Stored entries
▬▬▬▬▬▬▬▬▬▬

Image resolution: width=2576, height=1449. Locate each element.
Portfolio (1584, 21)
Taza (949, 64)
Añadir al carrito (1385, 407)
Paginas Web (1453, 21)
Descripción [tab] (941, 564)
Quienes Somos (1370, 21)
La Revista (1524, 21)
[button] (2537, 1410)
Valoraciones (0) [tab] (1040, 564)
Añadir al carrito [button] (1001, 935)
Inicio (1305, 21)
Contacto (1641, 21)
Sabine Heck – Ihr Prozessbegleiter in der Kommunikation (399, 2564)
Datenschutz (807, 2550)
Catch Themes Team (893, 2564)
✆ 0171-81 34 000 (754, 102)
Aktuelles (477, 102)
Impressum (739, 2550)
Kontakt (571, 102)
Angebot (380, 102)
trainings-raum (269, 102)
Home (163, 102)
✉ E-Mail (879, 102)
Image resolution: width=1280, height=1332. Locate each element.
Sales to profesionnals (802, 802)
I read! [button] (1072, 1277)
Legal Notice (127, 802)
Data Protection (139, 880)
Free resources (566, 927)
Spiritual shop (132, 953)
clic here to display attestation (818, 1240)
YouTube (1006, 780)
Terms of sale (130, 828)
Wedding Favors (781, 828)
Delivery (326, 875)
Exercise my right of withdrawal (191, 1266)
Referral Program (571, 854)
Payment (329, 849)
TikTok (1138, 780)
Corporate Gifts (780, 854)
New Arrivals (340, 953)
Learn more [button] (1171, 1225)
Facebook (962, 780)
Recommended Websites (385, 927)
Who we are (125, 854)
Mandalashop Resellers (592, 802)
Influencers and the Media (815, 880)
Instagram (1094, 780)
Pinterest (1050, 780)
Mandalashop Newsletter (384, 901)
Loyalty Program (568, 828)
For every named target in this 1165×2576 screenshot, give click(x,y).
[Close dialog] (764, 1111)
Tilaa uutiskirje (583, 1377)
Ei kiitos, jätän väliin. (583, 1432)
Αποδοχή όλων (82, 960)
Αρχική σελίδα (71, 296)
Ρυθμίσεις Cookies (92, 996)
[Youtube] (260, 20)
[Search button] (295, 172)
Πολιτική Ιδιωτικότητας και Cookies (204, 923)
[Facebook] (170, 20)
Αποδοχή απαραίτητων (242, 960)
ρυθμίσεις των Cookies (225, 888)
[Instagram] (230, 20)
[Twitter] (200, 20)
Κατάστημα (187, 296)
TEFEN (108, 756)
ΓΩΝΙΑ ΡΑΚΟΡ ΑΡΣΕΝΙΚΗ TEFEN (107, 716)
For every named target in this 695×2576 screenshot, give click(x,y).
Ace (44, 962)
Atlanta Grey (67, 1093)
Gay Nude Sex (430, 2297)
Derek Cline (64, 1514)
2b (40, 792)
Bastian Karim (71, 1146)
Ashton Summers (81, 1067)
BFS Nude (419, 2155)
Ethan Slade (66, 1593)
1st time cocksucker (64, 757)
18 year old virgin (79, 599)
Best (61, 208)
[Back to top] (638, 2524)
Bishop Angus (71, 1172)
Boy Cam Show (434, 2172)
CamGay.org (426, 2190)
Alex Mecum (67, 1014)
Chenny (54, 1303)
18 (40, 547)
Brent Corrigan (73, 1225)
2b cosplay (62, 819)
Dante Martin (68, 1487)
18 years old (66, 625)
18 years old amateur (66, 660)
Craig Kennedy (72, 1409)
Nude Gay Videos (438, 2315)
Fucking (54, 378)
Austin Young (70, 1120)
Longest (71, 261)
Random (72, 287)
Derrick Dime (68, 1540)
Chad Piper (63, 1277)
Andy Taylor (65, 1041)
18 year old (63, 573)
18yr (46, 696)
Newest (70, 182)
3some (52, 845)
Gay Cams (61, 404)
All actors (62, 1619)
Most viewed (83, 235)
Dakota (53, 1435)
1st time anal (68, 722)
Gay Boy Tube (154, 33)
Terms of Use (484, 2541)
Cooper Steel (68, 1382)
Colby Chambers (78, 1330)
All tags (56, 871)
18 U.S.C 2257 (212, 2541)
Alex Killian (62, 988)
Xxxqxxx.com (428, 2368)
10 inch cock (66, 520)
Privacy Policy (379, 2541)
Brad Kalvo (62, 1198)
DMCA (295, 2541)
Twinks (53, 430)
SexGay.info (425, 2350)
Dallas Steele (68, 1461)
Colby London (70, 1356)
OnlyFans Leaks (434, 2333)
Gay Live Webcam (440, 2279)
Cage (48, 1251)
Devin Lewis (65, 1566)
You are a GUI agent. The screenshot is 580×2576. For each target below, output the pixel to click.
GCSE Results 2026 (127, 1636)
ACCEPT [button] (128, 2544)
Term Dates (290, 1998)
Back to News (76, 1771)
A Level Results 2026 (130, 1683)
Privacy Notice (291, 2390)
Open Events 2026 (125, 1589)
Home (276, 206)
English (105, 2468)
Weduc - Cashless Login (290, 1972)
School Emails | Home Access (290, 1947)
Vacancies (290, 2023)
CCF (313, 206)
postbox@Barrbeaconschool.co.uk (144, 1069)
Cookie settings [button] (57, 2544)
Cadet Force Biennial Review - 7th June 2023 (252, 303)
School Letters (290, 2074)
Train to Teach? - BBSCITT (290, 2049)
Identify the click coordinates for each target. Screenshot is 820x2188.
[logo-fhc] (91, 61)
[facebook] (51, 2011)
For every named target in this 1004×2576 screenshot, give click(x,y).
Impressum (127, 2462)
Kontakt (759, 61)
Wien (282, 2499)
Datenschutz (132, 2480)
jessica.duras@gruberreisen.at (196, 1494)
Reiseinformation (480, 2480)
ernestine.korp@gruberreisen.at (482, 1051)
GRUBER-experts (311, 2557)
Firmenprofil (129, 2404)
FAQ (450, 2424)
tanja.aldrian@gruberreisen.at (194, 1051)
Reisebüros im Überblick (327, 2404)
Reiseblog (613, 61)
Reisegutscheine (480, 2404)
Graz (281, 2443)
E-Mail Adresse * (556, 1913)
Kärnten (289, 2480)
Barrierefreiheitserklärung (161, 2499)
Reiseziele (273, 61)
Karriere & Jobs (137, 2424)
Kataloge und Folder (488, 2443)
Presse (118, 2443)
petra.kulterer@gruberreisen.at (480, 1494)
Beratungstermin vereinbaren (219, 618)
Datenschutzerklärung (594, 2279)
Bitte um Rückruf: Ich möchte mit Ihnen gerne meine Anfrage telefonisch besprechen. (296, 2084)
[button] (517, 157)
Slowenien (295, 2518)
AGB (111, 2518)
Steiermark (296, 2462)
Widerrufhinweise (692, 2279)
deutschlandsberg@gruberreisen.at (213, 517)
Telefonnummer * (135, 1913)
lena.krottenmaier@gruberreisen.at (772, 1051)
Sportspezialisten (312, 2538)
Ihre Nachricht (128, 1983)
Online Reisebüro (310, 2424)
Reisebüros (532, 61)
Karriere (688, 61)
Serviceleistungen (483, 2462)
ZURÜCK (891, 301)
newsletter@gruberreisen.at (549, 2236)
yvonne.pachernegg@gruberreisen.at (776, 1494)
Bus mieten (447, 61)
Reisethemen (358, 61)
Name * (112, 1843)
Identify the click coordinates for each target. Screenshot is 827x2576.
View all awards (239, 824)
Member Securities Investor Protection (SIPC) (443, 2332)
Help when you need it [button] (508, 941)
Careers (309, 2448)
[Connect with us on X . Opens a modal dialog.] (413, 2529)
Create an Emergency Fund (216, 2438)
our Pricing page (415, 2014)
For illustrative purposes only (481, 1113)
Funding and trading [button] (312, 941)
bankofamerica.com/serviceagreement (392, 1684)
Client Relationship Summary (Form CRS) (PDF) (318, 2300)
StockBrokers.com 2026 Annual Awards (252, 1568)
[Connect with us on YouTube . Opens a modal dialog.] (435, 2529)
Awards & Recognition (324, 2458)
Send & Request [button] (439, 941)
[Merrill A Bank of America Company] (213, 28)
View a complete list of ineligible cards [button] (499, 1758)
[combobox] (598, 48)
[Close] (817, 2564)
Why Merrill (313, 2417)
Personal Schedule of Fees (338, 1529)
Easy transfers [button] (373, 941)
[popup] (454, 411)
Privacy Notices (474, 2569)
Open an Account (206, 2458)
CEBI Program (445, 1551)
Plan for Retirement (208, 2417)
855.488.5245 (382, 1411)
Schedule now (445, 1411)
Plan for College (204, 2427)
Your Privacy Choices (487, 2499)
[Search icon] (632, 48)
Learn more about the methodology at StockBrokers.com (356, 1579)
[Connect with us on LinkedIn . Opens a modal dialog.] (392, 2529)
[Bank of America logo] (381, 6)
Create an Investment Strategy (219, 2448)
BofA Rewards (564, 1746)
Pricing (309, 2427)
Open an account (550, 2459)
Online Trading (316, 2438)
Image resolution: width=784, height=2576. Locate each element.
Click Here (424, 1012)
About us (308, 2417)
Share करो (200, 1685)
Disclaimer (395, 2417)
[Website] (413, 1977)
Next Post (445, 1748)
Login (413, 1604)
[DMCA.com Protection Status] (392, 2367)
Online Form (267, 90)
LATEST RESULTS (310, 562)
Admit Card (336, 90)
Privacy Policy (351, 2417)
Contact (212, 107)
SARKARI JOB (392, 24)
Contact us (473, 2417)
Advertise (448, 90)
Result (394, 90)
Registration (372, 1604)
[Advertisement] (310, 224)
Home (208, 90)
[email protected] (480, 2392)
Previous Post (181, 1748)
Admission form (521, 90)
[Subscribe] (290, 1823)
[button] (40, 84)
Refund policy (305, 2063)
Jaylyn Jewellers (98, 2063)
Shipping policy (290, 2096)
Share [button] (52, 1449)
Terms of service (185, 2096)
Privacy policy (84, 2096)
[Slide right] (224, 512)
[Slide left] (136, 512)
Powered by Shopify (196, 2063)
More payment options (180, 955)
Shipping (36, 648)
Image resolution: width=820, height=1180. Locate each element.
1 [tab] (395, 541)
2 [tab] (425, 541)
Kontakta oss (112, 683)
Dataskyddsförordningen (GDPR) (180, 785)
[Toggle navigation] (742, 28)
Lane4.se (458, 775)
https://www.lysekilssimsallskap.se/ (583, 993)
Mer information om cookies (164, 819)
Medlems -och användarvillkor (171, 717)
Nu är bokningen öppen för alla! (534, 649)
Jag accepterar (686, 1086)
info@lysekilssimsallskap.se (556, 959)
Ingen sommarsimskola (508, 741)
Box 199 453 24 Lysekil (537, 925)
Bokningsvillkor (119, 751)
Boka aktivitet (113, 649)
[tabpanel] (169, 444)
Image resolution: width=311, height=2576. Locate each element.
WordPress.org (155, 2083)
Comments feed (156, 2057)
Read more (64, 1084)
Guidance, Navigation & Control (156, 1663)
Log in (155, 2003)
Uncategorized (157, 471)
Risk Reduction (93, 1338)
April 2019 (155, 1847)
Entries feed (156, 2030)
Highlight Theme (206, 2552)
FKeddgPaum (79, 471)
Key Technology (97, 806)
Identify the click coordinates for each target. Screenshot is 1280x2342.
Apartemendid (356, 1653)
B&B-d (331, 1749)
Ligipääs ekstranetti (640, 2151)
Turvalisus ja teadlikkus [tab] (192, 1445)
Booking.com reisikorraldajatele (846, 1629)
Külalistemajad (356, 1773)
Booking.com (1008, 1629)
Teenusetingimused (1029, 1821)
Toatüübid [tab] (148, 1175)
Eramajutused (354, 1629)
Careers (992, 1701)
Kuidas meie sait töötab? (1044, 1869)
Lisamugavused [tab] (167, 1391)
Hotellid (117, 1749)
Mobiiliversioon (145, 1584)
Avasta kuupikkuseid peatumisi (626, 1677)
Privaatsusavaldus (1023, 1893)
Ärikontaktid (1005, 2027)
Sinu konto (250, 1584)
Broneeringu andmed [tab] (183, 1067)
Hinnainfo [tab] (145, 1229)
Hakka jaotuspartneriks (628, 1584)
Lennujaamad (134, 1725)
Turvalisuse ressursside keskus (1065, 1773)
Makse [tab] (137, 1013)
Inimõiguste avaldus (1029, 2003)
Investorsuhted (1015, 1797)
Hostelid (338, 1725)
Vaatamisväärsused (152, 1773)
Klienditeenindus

▬▬▬▬▬▬▬▬▬▬

_Work instruction_
Could you reproduce exactly the lines of the entries above, from the one with "postbox@Barrbeaconschool.co.uk (144, 1069)" through the one with "bankofamerica.com/serviceagreement (392, 1684)", and nothing else?

_Answer to the exercise_
postbox@Barrbeaconschool.co.uk (144, 1069)
Cookie settings [button] (57, 2544)
Cadet Force Biennial Review - 7th June 2023 (252, 303)
School Letters (290, 2074)
Train to Teach? - BBSCITT (290, 2049)
Identify the click coordinates for each target. Screenshot is 820x2188.
[logo-fhc] (91, 61)
[facebook] (51, 2011)
For every named target in this 1004×2576 screenshot, give click(x,y).
Impressum (127, 2462)
Kontakt (759, 61)
Wien (282, 2499)
Datenschutz (132, 2480)
jessica.duras@gruberreisen.at (196, 1494)
Reiseinformation (480, 2480)
ernestine.korp@gruberreisen.at (482, 1051)
GRUBER-experts (311, 2557)
Firmenprofil (129, 2404)
FAQ (450, 2424)
tanja.aldrian@gruberreisen.at (194, 1051)
Reisebüros im Überblick (327, 2404)
Reiseblog (613, 61)
Reisegutscheine (480, 2404)
Graz (281, 2443)
E-Mail Adresse * (556, 1913)
Kärnten (289, 2480)
Barrierefreiheitserklärung (161, 2499)
Reiseziele (273, 61)
Karriere & Jobs (137, 2424)
Kataloge und Folder (488, 2443)
Presse (118, 2443)
petra.kulterer@gruberreisen.at (480, 1494)
Beratungstermin vereinbaren (219, 618)
Datenschutzerklärung (594, 2279)
Bitte um Rückruf: Ich möchte mit Ihnen gerne meine Anfrage telefonisch besprechen. (296, 2084)
[button] (517, 157)
Slowenien (295, 2518)
AGB (111, 2518)
Steiermark (296, 2462)
Widerrufhinweise (692, 2279)
deutschlandsberg@gruberreisen.at (213, 517)
Telefonnummer * (135, 1913)
lena.krottenmaier@gruberreisen.at (772, 1051)
Sportspezialisten (312, 2538)
Ihre Nachricht (128, 1983)
Online Reisebüro (310, 2424)
Reisebüros (532, 61)
Karriere (688, 61)
Serviceleistungen (483, 2462)
ZURÜCK (891, 301)
newsletter@gruberreisen.at (549, 2236)
yvonne.pachernegg@gruberreisen.at (776, 1494)
Bus mieten (447, 61)
Reisethemen (358, 61)
Name * (112, 1843)
Identify the click coordinates for each target. Screenshot is 827x2576.
View all awards (239, 824)
Member Securities Investor Protection (SIPC) (443, 2332)
Help when you need it [button] (508, 941)
Careers (309, 2448)
[Connect with us on X . Opens a modal dialog.] (413, 2529)
Create an Emergency Fund (216, 2438)
our Pricing page (415, 2014)
For illustrative purposes only (481, 1113)
Funding and trading [button] (312, 941)
bankofamerica.com/serviceagreement (392, 1684)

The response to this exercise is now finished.